## Your objective
Reproduce the listing below verbatim, beginning at the line that contains "Given: Switch to the Cookies tab" and continuing through the end of the listing, with both ends included.

## Input

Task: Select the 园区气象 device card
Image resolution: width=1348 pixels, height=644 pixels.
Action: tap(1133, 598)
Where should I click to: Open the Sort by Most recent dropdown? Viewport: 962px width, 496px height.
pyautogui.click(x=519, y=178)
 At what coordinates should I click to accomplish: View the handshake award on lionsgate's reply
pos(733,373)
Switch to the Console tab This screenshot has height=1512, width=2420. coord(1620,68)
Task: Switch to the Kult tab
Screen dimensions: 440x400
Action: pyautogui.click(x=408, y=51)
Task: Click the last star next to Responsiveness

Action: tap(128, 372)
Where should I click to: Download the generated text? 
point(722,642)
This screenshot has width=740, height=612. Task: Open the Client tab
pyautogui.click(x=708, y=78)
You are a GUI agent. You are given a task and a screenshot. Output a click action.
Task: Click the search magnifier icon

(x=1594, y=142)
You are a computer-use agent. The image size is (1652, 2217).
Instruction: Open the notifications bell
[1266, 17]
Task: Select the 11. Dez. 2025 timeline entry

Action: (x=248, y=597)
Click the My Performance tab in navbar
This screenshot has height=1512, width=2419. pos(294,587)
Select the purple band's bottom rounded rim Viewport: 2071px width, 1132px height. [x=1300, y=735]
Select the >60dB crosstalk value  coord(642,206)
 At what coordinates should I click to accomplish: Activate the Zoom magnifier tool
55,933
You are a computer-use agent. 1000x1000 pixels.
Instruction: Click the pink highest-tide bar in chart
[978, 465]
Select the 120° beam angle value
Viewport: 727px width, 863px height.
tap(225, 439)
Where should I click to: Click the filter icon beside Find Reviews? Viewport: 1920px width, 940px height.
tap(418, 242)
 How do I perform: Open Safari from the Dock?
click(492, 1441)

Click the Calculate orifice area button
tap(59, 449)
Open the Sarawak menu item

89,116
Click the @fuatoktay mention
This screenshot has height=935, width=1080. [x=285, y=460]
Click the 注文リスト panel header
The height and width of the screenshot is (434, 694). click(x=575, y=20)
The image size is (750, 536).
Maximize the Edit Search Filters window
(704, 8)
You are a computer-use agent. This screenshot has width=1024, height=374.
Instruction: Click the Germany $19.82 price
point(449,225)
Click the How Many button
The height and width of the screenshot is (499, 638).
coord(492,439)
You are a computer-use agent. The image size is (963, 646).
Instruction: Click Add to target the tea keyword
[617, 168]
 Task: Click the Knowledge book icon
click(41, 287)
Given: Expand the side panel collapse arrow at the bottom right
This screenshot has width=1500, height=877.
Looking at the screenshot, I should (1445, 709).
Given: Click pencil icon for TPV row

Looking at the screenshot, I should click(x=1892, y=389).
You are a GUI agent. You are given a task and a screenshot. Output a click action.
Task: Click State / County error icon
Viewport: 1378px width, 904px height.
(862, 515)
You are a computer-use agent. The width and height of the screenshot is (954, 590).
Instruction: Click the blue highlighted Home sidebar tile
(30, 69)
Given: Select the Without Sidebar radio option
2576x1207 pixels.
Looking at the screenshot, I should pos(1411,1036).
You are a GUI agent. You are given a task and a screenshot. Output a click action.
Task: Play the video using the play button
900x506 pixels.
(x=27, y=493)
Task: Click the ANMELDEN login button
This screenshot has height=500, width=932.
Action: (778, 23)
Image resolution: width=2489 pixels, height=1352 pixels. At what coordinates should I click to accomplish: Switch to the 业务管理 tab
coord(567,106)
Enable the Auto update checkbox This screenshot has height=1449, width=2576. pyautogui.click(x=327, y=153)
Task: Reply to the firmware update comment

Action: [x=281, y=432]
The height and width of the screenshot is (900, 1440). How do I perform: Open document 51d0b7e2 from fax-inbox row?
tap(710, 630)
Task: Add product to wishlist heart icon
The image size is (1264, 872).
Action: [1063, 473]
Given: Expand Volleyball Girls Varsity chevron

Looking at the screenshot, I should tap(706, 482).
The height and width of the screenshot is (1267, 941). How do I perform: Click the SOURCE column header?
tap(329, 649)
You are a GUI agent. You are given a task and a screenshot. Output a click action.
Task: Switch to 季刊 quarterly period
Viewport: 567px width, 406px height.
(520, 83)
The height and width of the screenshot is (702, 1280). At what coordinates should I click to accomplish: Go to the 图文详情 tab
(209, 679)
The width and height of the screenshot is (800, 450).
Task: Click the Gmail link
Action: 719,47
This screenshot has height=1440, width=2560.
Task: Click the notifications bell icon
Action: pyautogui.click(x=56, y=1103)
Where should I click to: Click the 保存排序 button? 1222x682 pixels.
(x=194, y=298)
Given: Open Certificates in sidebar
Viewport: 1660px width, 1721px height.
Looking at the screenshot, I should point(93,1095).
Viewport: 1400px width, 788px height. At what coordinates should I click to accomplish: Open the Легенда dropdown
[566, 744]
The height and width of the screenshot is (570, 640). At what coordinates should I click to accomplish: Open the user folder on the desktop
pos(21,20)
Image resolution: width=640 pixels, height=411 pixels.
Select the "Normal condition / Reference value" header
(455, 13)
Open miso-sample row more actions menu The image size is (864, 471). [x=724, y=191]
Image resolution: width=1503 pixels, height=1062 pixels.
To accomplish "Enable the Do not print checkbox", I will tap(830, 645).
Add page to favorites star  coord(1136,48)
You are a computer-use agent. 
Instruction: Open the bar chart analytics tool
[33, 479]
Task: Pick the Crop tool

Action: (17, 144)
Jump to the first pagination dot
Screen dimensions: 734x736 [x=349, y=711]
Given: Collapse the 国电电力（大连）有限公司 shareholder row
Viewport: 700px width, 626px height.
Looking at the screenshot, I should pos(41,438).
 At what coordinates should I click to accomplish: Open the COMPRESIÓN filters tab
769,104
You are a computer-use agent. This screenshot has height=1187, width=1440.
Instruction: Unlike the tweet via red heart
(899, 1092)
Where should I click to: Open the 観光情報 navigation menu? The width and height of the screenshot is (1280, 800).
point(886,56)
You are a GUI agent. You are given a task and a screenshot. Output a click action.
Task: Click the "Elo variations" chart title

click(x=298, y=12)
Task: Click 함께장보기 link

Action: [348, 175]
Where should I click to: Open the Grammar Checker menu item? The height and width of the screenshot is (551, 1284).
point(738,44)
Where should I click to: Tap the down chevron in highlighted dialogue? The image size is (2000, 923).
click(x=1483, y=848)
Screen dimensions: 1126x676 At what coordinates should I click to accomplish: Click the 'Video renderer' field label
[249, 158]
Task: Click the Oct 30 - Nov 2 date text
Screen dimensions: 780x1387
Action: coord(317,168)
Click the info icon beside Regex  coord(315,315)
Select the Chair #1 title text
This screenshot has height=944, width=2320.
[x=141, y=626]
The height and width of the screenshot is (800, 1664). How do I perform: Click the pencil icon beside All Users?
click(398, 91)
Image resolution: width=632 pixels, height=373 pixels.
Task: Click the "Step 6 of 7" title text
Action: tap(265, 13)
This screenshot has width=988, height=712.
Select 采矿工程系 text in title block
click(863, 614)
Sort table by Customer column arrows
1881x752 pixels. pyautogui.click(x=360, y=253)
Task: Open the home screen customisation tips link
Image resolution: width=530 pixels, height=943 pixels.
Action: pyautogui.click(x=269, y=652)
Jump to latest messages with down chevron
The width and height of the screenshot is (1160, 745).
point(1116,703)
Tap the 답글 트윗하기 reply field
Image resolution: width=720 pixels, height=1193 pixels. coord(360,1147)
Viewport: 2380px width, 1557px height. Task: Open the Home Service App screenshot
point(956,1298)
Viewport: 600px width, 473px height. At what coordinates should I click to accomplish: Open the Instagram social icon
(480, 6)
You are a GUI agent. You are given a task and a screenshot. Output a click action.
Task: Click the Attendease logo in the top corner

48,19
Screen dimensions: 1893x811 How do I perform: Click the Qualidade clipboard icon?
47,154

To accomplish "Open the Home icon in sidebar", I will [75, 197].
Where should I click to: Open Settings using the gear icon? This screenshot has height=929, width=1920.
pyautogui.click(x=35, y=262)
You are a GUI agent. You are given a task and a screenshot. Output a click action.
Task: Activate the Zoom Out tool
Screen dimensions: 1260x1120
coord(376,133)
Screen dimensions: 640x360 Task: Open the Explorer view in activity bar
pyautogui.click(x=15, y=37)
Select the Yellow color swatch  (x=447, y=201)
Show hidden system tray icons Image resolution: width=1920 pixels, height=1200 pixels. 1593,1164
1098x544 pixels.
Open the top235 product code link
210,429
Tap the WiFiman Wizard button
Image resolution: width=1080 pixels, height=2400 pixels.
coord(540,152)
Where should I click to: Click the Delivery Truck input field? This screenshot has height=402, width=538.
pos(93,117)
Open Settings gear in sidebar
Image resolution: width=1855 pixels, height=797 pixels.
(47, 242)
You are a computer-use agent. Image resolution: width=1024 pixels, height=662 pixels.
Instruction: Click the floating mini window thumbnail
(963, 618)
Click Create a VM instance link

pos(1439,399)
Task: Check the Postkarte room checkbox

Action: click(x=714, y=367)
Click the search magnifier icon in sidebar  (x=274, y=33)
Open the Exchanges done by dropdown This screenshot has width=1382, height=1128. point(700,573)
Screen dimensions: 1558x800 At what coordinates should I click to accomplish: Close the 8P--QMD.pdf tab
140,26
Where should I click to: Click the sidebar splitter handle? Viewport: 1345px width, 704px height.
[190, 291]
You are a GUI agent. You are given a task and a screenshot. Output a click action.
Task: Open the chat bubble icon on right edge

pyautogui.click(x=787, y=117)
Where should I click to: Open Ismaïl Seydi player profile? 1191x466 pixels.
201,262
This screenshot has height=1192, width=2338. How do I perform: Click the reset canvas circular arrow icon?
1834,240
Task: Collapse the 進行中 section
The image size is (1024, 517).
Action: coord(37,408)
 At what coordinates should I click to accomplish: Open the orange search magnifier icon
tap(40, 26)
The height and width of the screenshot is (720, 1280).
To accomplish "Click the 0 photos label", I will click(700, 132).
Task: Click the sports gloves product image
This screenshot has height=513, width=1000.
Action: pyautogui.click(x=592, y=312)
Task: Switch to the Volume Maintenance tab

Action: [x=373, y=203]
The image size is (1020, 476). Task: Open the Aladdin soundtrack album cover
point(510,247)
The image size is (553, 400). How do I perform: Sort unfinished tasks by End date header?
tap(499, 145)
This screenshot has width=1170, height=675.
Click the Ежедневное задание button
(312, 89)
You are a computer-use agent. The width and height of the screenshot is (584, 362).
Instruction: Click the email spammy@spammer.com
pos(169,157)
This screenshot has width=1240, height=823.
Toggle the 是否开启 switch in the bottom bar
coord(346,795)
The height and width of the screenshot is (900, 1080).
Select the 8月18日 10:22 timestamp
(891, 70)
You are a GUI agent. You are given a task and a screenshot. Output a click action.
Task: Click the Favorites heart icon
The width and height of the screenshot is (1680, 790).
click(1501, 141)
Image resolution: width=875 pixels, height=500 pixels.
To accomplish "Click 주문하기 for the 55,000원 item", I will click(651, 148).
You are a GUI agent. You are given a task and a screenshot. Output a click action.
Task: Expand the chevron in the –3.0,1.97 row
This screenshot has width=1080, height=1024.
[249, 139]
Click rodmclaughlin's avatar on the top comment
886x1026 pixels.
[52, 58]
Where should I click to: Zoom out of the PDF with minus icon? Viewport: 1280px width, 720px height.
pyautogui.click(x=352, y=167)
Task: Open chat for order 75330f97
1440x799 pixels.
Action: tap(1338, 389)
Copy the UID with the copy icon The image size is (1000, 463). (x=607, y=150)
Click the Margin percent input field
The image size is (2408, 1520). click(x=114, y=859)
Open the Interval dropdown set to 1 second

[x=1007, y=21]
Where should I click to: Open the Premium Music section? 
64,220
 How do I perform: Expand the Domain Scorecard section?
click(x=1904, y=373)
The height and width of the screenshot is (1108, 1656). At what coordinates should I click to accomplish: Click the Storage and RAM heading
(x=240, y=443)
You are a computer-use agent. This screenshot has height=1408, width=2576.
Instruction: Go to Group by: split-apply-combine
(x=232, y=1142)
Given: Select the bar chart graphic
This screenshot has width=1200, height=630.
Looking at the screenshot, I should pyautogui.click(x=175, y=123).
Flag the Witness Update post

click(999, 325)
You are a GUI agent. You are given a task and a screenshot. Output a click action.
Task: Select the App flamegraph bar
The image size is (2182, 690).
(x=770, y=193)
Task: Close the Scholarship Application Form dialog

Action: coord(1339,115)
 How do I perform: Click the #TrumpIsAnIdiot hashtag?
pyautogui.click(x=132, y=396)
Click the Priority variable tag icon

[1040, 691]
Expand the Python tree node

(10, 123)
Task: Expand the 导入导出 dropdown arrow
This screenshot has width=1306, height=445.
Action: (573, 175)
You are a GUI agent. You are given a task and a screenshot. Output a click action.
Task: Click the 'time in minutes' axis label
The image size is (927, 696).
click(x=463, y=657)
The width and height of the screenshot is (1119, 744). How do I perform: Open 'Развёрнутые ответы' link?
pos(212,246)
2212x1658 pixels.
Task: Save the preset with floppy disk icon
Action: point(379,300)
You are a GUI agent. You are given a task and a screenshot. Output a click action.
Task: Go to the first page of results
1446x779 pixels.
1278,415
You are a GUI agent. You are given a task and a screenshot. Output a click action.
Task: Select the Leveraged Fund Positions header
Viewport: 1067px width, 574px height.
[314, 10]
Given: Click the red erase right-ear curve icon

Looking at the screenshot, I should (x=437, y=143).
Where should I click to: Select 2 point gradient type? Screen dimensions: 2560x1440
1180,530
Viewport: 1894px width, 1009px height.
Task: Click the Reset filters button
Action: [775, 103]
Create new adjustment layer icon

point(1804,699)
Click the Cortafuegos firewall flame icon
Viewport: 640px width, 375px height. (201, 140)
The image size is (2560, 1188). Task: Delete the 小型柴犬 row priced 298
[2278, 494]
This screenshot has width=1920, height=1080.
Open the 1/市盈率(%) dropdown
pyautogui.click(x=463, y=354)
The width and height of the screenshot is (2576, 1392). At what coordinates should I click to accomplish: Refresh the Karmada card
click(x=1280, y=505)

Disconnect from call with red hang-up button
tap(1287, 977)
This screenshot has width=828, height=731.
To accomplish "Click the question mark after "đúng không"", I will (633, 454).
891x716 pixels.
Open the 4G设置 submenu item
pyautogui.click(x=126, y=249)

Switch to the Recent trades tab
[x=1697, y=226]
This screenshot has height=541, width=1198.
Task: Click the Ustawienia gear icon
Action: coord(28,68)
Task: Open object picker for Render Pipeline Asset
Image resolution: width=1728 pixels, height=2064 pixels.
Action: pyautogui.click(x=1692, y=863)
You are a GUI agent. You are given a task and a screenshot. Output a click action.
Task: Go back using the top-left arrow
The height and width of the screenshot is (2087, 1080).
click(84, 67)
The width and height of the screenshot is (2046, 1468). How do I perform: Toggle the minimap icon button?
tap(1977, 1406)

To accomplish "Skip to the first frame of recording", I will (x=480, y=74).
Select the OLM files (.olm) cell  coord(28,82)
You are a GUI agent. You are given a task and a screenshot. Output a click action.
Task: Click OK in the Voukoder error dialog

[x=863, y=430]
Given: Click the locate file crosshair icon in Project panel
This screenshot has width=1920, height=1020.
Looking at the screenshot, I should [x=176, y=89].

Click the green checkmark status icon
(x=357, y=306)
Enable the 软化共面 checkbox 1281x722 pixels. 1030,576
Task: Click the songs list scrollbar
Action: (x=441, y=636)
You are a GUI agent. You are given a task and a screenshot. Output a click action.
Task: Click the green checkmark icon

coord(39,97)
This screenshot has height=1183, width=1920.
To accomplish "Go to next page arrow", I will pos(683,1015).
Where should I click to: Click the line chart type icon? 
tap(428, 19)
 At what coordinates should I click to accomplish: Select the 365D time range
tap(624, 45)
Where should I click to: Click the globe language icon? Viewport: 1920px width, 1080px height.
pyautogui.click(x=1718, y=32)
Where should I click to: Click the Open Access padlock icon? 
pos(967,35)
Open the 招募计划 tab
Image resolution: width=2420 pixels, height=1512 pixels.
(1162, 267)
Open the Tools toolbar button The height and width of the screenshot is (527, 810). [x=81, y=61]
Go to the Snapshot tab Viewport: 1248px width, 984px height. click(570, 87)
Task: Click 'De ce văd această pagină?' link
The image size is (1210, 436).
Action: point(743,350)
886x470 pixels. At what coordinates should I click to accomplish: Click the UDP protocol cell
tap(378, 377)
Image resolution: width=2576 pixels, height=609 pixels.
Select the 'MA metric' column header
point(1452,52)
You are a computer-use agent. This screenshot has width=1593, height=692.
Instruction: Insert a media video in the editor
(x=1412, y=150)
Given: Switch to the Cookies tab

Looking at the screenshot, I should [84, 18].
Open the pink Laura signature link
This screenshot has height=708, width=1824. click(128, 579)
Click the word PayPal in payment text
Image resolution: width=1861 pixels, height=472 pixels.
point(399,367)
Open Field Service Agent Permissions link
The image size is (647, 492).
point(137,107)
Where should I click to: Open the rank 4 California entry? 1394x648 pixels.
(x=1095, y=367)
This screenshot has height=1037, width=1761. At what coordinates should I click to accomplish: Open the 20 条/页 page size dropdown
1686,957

## Exercise result
Given: Switch to the Cookies tab

Looking at the screenshot, I should [84, 18].
Open the pink Laura signature link
This screenshot has height=708, width=1824. click(128, 579)
Click the word PayPal in payment text
Image resolution: width=1861 pixels, height=472 pixels.
point(399,367)
Open Field Service Agent Permissions link
The image size is (647, 492).
point(137,107)
Where should I click to: Open the rank 4 California entry? 1394x648 pixels.
(x=1095, y=367)
This screenshot has height=1037, width=1761. At what coordinates should I click to accomplish: Open the 20 条/页 page size dropdown
1686,957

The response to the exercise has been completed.